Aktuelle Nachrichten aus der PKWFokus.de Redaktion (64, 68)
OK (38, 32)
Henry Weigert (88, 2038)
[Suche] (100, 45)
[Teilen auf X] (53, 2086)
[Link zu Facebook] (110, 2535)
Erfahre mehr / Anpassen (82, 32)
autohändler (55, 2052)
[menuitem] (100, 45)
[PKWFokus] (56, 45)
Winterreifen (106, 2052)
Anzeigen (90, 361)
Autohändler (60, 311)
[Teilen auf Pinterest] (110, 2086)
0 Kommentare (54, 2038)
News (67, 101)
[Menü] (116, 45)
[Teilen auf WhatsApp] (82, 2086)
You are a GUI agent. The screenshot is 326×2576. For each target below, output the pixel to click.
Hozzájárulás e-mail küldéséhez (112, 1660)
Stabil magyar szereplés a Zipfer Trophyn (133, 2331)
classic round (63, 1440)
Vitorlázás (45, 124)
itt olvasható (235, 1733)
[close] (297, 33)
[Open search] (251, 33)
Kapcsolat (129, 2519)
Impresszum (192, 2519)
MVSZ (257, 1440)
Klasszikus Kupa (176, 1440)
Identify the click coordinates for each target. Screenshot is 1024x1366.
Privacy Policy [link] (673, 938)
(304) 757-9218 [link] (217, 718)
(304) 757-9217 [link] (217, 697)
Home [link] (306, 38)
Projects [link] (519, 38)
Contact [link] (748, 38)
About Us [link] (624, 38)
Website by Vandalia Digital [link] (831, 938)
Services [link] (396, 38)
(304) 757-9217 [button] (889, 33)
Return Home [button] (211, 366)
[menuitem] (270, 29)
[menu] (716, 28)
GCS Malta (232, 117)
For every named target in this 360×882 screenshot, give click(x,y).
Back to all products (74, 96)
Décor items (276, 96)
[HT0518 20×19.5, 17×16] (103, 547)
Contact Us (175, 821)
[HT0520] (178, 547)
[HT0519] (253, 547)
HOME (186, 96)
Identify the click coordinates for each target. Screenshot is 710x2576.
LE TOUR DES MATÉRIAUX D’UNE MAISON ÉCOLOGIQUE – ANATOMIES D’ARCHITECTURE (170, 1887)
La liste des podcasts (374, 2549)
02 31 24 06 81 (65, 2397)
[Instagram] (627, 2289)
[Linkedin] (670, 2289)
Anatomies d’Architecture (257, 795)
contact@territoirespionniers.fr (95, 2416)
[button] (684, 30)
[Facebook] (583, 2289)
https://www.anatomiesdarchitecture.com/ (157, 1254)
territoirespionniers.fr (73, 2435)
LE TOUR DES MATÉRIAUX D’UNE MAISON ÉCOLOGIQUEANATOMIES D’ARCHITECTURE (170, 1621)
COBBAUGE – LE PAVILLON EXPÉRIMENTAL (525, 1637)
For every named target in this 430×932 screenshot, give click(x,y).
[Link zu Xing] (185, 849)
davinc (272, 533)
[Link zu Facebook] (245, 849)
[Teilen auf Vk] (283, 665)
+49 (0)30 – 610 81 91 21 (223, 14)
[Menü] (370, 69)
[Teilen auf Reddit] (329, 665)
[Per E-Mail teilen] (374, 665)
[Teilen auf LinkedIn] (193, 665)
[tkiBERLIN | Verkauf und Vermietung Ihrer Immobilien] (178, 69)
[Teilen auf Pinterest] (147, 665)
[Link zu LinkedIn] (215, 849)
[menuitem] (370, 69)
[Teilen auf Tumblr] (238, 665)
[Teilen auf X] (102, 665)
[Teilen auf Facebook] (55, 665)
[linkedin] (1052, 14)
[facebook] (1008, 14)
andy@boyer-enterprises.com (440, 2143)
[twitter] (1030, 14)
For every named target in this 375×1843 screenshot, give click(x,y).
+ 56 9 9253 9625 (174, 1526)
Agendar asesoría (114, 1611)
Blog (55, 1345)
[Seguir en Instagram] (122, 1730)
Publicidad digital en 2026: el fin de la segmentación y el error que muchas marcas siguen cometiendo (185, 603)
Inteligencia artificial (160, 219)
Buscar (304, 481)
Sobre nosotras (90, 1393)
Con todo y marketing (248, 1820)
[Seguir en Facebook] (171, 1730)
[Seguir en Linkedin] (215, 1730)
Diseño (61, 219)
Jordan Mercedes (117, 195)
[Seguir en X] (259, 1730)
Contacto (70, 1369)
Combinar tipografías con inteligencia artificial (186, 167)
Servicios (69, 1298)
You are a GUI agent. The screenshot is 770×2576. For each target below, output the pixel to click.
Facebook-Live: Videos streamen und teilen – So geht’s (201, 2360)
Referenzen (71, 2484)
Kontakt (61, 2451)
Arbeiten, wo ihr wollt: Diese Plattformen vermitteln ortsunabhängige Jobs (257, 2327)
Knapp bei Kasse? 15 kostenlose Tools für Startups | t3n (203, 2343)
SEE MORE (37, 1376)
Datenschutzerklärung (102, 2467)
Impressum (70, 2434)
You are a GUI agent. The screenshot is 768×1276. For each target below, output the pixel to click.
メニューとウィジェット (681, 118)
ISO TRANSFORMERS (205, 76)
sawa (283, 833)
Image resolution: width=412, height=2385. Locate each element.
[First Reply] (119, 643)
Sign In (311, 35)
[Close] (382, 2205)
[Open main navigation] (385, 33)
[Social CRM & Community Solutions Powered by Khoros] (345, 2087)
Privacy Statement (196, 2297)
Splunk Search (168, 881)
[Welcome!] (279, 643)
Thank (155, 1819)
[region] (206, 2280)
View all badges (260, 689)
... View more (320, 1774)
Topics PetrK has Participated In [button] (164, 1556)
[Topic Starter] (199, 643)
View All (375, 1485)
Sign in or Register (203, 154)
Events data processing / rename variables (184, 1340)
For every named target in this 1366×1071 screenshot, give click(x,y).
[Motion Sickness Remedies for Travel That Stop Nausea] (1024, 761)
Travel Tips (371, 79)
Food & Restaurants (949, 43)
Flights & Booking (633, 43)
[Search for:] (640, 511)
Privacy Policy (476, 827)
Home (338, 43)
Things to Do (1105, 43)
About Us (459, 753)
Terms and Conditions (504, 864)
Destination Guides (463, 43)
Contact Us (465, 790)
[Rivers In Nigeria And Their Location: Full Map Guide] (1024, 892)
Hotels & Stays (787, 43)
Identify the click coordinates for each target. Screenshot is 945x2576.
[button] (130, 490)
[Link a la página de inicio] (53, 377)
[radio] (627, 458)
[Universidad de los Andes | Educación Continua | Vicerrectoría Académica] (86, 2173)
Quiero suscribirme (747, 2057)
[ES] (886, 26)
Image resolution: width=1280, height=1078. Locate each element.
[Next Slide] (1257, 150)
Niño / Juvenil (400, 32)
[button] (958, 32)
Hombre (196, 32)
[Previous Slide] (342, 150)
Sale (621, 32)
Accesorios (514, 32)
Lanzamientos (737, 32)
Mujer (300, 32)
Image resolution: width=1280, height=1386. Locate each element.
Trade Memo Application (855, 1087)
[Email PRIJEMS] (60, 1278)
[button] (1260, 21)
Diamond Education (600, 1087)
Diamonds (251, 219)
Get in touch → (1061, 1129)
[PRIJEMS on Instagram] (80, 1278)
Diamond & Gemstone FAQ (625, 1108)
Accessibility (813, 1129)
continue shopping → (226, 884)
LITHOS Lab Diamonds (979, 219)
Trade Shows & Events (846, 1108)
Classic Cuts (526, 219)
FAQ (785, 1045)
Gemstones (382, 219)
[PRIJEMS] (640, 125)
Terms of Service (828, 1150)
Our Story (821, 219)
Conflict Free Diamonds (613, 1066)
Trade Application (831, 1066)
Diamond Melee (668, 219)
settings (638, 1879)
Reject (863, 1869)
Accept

- **Exercise**
Beginning at the top of the entries above, output each line exactly, and end with the line in which "Stabil magyar szereplés" appears.

- **Solution to this exercise**
Aktuelle Nachrichten aus der PKWFokus.de Redaktion (64, 68)
OK (38, 32)
Henry Weigert (88, 2038)
[Suche] (100, 45)
[Teilen auf X] (53, 2086)
[Link zu Facebook] (110, 2535)
Erfahre mehr / Anpassen (82, 32)
autohändler (55, 2052)
[menuitem] (100, 45)
[PKWFokus] (56, 45)
Winterreifen (106, 2052)
Anzeigen (90, 361)
Autohändler (60, 311)
[Teilen auf Pinterest] (110, 2086)
0 Kommentare (54, 2038)
News (67, 101)
[Menü] (116, 45)
[Teilen auf WhatsApp] (82, 2086)
You are a GUI agent. The screenshot is 326×2576. For each target below, output the pixel to click.
Hozzájárulás e-mail küldéséhez (112, 1660)
Stabil magyar szereplés a Zipfer Trophyn (133, 2331)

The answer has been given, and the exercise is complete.